Click to read: Durrell discover unique DNA

Durrell discover unique DNA

Scientists working for the Durrell Wildlife Conservation Trust in Jersey have used DNA sequencing to prove that the pygmy hog of Assam in India, a species so rare it was once believed extinct, belongs to a unique evolutionary line.

A team of conservation geneticists from Jersey (Channel Islands), Hyderabad, (India) and Oxford (UK) have analysed mitochondrial DNA in blood samples taken from the founders of Durrell’s captive breeding programme in Assam, and from the original specimen collected by Victorian scientist Hodgson at the British Museum.

The pig’s current Latin name is Sus salvinius which reflects the widespread belief that it is closely related to the domestic pig and other members of the Sus family which also includes wild boar.

In their paper, published in the journal Molecular Phylogenetics and Evolution, the authors found that Victorian taxonomist Hodgson was correct in his original suspicion that the pygmy hog is indeed a unique genus and the scientific name he gave it, Porcula salvania, should be reinstated.

Dr John Fa, Scientific Director for the Durrell Wildlife Conservation Trust and one of the paper’s co-authors, said: “This is a very significant find and one which will definitely upgrade the importance of this pig for conservation.”

Dr. Stephan Funk, Durrell’s genetics expert and senior conservation biologist, who led the research, argued that: “By sequencing the pygmy hog’s DNA for the very first time we have been able to prove that the Victorians got it right and that the species represents a completely new branch of the evolutionary tree.”

Durrell is working in the India on the conservation of the pygmy hog, in conjunction with the Assamese Forest Department and other agencies. Numbers are thought to be very low and restricted to just one national park in India.

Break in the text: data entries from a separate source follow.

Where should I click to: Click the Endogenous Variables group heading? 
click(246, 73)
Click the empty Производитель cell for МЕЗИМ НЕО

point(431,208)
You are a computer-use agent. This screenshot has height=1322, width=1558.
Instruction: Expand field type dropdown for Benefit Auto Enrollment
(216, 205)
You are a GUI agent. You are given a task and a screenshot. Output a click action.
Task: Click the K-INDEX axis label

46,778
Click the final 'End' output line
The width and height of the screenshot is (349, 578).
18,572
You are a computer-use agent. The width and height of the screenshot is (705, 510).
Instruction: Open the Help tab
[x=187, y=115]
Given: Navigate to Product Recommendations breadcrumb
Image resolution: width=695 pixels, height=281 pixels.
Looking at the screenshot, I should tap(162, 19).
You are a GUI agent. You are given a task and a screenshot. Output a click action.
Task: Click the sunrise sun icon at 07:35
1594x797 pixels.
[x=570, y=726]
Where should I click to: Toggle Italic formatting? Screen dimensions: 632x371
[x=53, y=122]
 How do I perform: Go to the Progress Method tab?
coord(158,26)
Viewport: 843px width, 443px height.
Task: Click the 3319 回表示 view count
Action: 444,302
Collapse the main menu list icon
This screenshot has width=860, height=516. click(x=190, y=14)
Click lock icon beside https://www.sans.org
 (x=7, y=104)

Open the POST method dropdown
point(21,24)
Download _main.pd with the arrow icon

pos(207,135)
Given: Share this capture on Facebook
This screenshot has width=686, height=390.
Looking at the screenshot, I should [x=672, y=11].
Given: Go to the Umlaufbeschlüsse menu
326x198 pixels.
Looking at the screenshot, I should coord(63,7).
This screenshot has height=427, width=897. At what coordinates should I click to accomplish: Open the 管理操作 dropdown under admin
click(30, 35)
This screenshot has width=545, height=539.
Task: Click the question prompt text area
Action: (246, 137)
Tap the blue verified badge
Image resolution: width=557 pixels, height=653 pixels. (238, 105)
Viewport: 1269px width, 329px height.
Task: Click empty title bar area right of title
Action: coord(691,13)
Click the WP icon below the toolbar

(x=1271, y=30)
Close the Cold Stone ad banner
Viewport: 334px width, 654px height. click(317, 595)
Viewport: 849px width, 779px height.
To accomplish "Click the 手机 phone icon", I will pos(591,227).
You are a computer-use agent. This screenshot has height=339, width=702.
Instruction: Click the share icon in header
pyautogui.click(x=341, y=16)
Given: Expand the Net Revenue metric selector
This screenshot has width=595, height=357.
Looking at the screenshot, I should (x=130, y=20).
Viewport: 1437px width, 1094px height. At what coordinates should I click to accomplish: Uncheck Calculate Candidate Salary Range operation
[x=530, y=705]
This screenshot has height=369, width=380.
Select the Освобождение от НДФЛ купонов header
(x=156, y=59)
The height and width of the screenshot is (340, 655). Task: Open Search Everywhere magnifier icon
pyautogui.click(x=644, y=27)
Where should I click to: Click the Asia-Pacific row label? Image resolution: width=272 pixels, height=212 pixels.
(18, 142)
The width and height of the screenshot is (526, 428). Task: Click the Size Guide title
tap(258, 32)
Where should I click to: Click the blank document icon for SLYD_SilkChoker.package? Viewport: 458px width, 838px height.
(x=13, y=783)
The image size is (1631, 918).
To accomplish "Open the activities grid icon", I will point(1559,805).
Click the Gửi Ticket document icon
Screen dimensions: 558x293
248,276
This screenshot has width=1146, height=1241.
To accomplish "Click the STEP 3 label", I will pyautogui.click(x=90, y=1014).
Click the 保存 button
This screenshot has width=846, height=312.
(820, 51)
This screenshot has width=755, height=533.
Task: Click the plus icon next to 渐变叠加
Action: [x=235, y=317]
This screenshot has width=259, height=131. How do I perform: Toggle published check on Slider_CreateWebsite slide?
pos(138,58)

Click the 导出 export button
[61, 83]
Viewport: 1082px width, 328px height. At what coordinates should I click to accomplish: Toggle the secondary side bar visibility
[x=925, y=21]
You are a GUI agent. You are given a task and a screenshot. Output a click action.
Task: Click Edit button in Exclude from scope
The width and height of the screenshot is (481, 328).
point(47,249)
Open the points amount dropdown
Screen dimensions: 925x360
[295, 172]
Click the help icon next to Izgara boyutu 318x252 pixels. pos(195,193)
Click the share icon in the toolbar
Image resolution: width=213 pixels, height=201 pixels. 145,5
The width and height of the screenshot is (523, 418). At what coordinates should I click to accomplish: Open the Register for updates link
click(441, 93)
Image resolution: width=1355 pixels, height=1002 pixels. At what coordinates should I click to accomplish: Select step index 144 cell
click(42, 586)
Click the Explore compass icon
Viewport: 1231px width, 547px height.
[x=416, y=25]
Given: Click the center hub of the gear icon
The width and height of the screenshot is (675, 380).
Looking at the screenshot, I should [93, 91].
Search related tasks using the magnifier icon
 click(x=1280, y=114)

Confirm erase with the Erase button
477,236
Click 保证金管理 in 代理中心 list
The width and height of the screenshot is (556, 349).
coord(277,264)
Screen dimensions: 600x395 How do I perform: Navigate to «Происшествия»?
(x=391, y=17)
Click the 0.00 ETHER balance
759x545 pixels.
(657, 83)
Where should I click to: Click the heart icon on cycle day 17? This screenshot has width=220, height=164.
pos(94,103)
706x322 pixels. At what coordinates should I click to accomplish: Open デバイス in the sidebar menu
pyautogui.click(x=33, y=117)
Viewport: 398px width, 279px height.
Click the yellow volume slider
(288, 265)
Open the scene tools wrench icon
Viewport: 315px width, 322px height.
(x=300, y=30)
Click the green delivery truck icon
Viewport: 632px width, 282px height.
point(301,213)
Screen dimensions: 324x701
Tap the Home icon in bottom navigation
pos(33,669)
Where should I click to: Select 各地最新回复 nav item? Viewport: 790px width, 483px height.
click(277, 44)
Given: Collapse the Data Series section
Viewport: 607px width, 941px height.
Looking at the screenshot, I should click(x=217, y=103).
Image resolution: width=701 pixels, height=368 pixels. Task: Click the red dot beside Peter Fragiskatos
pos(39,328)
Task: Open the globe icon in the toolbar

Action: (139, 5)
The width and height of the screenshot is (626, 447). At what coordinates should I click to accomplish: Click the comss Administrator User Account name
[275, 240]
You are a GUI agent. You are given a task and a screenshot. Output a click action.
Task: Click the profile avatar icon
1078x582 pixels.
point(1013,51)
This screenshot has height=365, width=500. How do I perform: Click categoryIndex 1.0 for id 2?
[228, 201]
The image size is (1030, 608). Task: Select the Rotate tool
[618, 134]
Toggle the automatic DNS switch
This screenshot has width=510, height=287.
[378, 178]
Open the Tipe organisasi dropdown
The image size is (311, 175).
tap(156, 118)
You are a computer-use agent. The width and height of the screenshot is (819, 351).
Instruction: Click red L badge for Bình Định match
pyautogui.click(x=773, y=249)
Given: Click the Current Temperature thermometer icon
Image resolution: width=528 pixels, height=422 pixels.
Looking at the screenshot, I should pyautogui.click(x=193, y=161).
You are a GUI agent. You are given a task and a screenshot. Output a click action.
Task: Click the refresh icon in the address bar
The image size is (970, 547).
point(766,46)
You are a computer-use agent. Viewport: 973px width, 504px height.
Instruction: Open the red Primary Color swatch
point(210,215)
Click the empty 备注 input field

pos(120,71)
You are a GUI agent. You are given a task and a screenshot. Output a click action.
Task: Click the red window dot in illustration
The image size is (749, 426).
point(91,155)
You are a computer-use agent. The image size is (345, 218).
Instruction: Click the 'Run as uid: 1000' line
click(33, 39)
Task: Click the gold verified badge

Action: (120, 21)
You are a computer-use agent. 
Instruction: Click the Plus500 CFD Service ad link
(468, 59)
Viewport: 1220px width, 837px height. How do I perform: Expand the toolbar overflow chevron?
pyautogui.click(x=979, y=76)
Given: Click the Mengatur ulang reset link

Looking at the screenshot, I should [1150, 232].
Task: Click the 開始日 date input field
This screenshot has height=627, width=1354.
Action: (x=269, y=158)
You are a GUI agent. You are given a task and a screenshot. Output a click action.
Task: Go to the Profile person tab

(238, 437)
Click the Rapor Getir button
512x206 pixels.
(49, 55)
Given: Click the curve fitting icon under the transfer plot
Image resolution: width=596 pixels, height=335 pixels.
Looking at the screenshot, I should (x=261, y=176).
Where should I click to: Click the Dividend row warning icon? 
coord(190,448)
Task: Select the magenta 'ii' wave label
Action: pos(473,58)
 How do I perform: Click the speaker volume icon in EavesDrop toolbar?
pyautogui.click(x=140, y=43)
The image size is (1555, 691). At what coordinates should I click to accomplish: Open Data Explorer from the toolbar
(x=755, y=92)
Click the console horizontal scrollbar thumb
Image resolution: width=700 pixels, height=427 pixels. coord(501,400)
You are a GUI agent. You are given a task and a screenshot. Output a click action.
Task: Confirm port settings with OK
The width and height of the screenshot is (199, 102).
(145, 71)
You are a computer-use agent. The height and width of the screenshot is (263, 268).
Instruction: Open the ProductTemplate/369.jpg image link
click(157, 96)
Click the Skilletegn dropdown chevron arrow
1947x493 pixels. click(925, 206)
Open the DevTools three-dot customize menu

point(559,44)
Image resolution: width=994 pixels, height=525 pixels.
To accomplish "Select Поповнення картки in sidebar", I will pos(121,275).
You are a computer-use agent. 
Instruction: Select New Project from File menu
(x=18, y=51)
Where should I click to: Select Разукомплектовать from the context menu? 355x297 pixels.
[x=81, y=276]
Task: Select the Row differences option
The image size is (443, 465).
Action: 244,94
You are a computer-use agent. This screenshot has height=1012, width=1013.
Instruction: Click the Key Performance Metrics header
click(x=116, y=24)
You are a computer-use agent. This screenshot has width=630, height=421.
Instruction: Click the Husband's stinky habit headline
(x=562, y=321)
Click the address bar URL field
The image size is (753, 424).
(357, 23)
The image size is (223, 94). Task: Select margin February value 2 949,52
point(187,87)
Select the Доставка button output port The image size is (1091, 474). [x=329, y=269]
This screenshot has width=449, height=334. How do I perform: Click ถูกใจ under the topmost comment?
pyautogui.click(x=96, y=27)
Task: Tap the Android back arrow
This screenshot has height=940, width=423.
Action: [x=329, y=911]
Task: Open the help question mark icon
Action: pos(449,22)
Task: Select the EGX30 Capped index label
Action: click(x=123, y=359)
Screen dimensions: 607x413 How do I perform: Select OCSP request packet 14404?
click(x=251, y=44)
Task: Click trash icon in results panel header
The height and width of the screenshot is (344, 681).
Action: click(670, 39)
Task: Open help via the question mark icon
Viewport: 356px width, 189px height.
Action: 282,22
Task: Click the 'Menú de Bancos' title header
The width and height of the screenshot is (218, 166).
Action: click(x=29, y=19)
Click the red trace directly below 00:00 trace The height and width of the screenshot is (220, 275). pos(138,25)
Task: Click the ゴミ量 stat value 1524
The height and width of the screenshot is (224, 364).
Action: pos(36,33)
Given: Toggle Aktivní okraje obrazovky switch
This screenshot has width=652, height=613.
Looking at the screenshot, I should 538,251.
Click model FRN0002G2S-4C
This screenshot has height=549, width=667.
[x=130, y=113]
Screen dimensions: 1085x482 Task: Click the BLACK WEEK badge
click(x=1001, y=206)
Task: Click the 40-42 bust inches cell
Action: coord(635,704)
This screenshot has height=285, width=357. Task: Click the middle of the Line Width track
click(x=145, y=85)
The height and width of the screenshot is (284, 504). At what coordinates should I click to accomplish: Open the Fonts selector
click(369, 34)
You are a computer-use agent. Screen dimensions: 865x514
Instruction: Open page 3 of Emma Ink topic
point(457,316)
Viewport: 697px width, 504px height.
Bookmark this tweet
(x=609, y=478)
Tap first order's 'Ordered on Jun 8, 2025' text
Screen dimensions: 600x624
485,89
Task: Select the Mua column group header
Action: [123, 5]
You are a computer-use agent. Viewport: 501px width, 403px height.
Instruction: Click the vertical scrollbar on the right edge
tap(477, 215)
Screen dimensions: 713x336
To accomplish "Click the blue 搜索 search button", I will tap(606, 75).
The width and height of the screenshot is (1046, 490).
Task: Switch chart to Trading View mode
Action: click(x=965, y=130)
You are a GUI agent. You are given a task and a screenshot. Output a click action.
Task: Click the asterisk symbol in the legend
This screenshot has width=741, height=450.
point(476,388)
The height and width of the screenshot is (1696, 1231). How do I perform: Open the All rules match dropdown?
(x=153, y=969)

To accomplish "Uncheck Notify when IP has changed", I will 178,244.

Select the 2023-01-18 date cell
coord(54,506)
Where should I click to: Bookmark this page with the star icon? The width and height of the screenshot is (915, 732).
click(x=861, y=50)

The Durrell Wildlife Conservation Trust is committed to preventing the species from becoming extinct and has also been breeding the animals in captivity since 1995.

The scheme has been so successful that the Trust’s breeding centre in India is now full to capacity with 70 of the animals. This year plans are being put in place to release some of these animals back into the wild for the very first time.